Ошарашенный отказом в человеческой душевной малости, Грачев аж попятился и теперь стоял под обгорелой березой, мотал головой, словно бык во время заклания, неудачно, не наповал, шарахнутый в межрожье деревянной долбней-чекмарем. Со стороны было похоже – мужик собрался бодаться с билом, сатанея от любимого присловья:
– Знашь-понимашь… Понимашь-знашь… Обченаш, извините за выражение…
– Вот те, бабушка, и Юрьев день! – с сочувствием подала голос вдова Марфа.
От подсказки у бывшего фронтовика, видно, поехала крыша. Он сграбастал с тарелки буфера ржавый шкворень и со всего-то замаха, как сказал бы старик Никанорыч, жахнул раз, да и другой по стылому, гулкому железу…
Вскоре к лесопунктовской конторе стали съезжаться возницы: бабы, девки да мальчишки-отроки. В широкие санные роспуски-канадки были впряжены одинаковые лошади невиданной для здешних мест породы: огромные битюги красно-гнедой масти с ногами, как ступы, и развалистыми крупами – шире печек. Этих чудо-лошалей с короткими овечьими хвостами по осени пригнали самоходом из Восточной Пруссии в разрушенный Вечный Град в счет военного ущерба. Тринадцать живых тракторов, как окрестили их в деревне, по распределению достались и Новинскому сезонному лесопункту. С легкого слова Леонтьева, трофейное поголовье нарекли общей кличкой Камрады: каждая особь с именным номером.

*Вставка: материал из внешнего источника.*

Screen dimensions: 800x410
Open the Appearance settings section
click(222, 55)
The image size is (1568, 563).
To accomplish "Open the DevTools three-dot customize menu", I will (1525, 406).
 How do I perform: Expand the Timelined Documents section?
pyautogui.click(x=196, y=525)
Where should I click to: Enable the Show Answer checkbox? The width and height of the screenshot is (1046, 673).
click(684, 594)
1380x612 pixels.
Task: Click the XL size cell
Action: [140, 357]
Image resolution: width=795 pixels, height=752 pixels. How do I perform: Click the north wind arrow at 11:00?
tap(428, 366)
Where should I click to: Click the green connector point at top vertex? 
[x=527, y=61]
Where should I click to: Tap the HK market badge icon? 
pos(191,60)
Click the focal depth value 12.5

Вместе с возницами на мешках с сеном, привязанных к поворотным колодкам санных роспусков, сидели и лесорубы: все те же девки, бабы и их изможденные отроки. Лесовики ждали выхода начальства, а оно, сидя в тепле, ожидало, когда к конторскому крыльцу припожалует собственной персоной лесопунктовская белая кость, конюх и пилостав в одном лице Яшка-Колча. Хотя он и урожденный новинец, но в деревне объявился недавно. Всю войну пребывал в местах не столь отдаленных, если таковым считать Север, где пилоставил на лесоповале. Там же, при попытке к бегству, был подстрелен в ногу.
А в недалеком довоенном прошлом Яшка значился шишкой местного значения. При сельсовете состоял агентом-заготовителем сельхозпродуктов – по так называемым добровольным соцобязательствам. Эту почетно-выпивошистую по тем временам должность он унаследовал по-родственному от своего приснопамятного всей округе родителя Арси-Беды, бывшего предкомбеда, великого разорителя деревни во время коллективизации. И сын превзошел отца в нахрапистости к корыстолюбию. Бывало, случись кому потерять квитанцию на сданную шкуру (а их по соцобязательству требовалось две с подворья), он готов был содрать ее с хозяина, если в хлеву не найдется больше другой живности. Все опишет в хозяйстве. Но вот злополучная квитанция нашлась-таки. И хозяйка, вся в радостных слезах, сей документ подаст своему вымогателю: «Яков Арсентич, ить сдали шкуру-то!» А с лихоимца, как с гуся вода, лишь захохочет демоном: «Ха-ха-ха, и пошутковать уж не можно!» И дальше от двора ко двору шел «шутковать», авось, где и обломится мзда. В конце концов за все свои плутни прохиндей перед самой войной угодил-таки за колючую проволоку, несмотря на свое «пролетарское» происхождение…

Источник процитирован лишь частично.